> **Task inputs**

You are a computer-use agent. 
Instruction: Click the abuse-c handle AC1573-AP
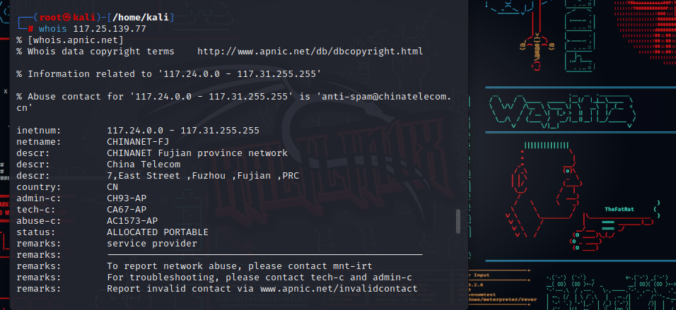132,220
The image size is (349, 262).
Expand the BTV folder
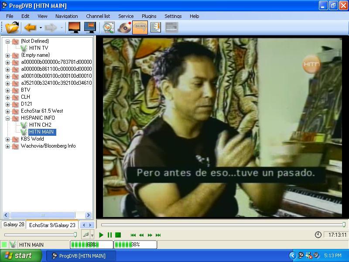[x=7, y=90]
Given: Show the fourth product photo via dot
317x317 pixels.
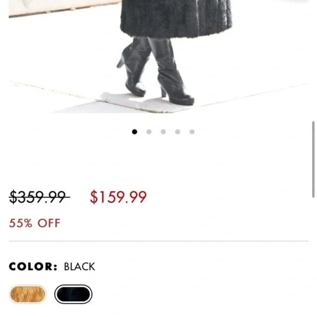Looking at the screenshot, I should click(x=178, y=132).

> **Instruction**
Reproduce every line of the data above word for word, leaving out the pictures.

> **Solution**
You are a computer-use agent. 
Instruction: Click the abuse-c handle AC1573-AP
132,220
The image size is (349, 262).
Expand the BTV folder
[x=7, y=90]
Given: Show the fourth product photo via dot
317x317 pixels.
Looking at the screenshot, I should click(x=178, y=132).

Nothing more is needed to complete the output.